─── DATA LISTING
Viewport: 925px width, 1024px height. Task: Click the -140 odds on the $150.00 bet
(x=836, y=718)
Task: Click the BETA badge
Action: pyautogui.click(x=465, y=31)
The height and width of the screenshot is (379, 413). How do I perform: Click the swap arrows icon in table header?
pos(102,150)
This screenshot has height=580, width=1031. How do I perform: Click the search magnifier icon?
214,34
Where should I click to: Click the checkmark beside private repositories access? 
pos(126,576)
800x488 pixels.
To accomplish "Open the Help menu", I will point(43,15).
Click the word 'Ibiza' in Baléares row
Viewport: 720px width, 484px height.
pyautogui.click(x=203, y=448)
──────
_WORK ITEM_
Each of the records is to be repeated word for word.

_RESULT BELOW_
Viewport: 925px width, 1024px height. Task: Click the -140 odds on the $150.00 bet
(x=836, y=718)
Task: Click the BETA badge
Action: pyautogui.click(x=465, y=31)
The height and width of the screenshot is (379, 413). How do I perform: Click the swap arrows icon in table header?
pos(102,150)
This screenshot has height=580, width=1031. How do I perform: Click the search magnifier icon?
214,34
Where should I click to: Click the checkmark beside private repositories access? 
pos(126,576)
800x488 pixels.
To accomplish "Open the Help menu", I will point(43,15).
Click the word 'Ibiza' in Baléares row
Viewport: 720px width, 484px height.
pyautogui.click(x=203, y=448)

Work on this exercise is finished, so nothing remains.